Goal 1: Condense the paragraph of the relaunch post that begins "TAKEAWAY: Today" into a short bulleted list that keeps its main facts.
Goal 2:
Answer these questions from the relaunch post, one per line:
(a) What day, date and time does the update heading give?
(b) How many months did the redesign project take?
(c) Which newspaper did the writer come to Hong Kong in 2000 to redesign?
Goal 3: Transcribe the stretch of the relaunch post from "Prototype of the" through "Street Journal Asia.".

Document:
Update #4: Hong Kong, Monday, May 16, 14:58
TAKEAWAY: Today, Hong Kong’s best known English language daily appears with new look, new content, daily tab supplements and changes across the platforms. It culminates an 8-month project in which we examined every column, every page.
Billboards like this one on a local bus appear all over Hong Kong. Tomorrow in TheMarioBlog: the marketing of a newspaper’s relaunch
Here is today’s front page (first edition)—will update as more editions appear
South China Morning Post introduces changes across all three platforms today
Midnight and the press is running in Hong Kong, printing the first edition of the SCMP
Before and after front pages (in the prototype stages of the project)
Prototype of the Sunday front page for the South China Morning Post
Opening of Asia section: notice column of visual briefs, where many photos from around Asia tell a mini story via caption
The Back Page of Section 1: photographers in the staff of the SCMP use their smart phones to take pictures during assignments; the editor invites readers to send their own
Inside sports page
My first impressions of Hong Kong’s South China Morning Post are from 2000 when I arrived in the city of skyscrapers that sit on hills like bleachers in a football stadium to redesign The Wall Street Journal Asia.
Here we were converting the big WSJ broadsheet to compact size, but everyday, folded and wrapped in a small cotton bag, would be the South China Morning Post hanging from the door knob of my hotel room.

Entries supplied:
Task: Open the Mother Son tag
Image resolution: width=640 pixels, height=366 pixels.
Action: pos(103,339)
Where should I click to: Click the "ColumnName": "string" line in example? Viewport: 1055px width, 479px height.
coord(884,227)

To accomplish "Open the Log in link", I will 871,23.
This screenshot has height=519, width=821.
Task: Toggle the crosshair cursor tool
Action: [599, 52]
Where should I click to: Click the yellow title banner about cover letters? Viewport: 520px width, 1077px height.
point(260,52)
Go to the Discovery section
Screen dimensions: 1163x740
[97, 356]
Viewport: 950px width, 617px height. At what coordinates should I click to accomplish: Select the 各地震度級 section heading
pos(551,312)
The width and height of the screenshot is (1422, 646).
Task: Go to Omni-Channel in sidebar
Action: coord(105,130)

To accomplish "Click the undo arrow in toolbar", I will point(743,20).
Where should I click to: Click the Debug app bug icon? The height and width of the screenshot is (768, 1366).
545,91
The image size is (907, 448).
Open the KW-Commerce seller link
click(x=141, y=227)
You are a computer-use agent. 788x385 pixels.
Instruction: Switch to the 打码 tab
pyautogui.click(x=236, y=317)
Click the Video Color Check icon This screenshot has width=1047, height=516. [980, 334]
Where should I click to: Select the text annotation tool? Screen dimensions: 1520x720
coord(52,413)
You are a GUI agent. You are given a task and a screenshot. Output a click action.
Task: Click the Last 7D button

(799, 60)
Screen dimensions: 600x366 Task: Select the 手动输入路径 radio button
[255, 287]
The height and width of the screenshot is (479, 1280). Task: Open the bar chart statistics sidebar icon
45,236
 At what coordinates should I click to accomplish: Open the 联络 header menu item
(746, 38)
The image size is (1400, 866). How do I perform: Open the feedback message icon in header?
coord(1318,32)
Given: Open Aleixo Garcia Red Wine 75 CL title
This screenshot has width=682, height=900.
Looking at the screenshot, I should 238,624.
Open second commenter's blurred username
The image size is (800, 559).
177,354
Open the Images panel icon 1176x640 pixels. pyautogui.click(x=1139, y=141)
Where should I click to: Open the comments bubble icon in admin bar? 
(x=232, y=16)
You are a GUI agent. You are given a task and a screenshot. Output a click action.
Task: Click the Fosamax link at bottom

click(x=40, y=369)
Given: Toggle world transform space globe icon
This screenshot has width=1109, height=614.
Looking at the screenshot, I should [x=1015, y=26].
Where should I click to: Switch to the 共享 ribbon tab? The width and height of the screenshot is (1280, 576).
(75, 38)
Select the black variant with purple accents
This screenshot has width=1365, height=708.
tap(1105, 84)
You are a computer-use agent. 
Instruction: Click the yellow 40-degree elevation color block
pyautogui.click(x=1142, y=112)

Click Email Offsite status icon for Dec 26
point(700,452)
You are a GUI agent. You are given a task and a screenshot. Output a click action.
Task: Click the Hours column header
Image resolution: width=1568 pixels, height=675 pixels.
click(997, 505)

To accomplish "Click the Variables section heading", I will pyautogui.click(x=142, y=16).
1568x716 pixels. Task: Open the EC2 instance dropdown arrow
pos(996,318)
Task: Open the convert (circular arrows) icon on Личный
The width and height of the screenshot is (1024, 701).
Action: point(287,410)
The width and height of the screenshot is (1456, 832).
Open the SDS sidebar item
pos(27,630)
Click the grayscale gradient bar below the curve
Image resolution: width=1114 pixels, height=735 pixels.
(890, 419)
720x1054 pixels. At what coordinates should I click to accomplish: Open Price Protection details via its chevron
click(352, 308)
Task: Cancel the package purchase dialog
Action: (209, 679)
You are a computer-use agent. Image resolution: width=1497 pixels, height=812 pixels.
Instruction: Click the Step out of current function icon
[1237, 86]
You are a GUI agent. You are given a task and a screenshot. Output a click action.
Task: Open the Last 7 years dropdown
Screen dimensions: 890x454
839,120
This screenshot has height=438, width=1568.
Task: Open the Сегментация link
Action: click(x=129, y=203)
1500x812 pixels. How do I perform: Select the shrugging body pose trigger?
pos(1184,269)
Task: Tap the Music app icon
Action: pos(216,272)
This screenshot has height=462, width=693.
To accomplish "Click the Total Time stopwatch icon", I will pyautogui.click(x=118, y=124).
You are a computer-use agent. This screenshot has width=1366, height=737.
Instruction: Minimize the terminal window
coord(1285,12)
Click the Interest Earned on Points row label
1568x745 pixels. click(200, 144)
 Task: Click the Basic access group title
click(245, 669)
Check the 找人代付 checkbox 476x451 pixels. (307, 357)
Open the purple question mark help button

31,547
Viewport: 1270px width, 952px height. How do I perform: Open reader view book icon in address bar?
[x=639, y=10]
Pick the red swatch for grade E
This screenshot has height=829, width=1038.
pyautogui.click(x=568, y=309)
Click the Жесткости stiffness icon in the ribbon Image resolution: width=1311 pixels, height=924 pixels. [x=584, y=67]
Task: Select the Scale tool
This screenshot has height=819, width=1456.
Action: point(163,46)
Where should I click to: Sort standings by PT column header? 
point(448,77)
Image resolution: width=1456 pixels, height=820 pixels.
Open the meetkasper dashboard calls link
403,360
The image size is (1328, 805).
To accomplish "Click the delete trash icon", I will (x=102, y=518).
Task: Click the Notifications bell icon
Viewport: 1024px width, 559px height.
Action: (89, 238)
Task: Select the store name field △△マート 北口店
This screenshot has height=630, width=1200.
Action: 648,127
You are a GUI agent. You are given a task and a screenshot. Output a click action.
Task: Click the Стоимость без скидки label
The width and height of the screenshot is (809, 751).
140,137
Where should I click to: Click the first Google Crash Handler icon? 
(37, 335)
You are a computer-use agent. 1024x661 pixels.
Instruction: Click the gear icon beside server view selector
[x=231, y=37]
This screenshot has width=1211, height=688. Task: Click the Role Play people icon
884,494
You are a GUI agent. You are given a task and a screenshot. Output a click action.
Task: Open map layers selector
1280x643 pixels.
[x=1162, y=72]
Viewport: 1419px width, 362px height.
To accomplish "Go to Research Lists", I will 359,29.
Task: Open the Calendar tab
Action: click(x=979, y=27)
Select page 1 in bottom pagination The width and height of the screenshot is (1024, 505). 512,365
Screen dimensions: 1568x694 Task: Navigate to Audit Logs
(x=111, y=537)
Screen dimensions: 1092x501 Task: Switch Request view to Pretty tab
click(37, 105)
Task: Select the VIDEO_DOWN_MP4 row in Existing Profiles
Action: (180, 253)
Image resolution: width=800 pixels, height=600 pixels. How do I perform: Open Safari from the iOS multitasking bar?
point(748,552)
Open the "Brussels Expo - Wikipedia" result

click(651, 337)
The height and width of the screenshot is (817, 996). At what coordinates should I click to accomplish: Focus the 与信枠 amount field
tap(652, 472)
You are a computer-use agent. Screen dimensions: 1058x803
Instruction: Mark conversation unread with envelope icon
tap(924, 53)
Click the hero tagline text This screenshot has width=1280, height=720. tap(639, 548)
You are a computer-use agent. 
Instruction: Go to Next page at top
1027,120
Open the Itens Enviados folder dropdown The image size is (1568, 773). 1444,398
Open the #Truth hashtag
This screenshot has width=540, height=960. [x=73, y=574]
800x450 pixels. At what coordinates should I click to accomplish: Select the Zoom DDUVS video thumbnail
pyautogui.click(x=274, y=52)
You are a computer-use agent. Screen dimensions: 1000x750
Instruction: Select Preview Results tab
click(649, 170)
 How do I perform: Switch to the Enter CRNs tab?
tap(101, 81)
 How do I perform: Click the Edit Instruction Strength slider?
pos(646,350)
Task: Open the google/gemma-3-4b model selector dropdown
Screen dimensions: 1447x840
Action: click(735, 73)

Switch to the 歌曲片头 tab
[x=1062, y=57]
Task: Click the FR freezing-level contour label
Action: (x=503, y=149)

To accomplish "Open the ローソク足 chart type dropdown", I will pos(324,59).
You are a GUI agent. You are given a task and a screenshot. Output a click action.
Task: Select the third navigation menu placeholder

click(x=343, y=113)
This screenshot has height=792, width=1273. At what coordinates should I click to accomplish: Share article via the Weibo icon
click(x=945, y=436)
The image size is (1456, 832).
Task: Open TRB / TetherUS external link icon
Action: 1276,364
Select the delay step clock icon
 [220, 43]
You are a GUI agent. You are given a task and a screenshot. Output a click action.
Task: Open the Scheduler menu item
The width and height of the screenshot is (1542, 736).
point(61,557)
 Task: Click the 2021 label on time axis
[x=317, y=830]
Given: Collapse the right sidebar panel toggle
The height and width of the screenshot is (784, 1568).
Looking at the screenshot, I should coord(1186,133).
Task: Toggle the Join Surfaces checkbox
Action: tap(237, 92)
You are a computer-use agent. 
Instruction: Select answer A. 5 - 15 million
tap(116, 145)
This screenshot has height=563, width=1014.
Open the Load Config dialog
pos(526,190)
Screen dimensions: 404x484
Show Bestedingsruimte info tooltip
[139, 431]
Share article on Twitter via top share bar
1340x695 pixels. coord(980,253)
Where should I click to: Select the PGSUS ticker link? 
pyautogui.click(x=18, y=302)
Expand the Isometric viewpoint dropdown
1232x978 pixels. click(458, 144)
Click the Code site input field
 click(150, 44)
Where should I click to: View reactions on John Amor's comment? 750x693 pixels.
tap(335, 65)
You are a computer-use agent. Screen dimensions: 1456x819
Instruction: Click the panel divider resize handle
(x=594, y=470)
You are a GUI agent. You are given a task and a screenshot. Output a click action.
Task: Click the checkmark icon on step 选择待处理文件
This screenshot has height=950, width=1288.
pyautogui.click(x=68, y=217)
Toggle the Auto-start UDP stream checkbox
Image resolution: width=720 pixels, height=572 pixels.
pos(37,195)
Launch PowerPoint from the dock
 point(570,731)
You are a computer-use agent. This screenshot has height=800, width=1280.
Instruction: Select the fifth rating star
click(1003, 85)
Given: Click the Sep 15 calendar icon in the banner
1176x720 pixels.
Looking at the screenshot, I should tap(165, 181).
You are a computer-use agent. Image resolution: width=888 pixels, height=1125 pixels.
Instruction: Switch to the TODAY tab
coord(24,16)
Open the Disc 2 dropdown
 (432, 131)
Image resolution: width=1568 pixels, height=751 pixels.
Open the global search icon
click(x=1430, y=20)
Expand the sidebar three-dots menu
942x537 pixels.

Task answer 1:
- Hong Kong's best-known English-language daily appears today with a new look and new content.
- It adds daily tab supplements and makes changes across its platforms.
- The relaunch completes an 8-month project that examined every column and every page.

Task answer 2:
(a) Monday, May 16, 14:58
(b) 8 months
(c) The Wall Street Journal Asia

Task answer 3:
Prototype of the Sunday front page for the South China Morning Post
Opening of Asia section: notice column of visual briefs, where many photos from around Asia tell a mini story via caption
The Back Page of Section 1: photographers in the staff of the SCMP use their smart phones to take pictures during assignments; the editor invites readers to send their own
Inside sports page
My first impressions of Hong Kong’s South China Morning Post are from 2000 when I arrived in the city of skyscrapers that sit on hills like bleachers in a football stadium to redesign The Wall Street Journal Asia.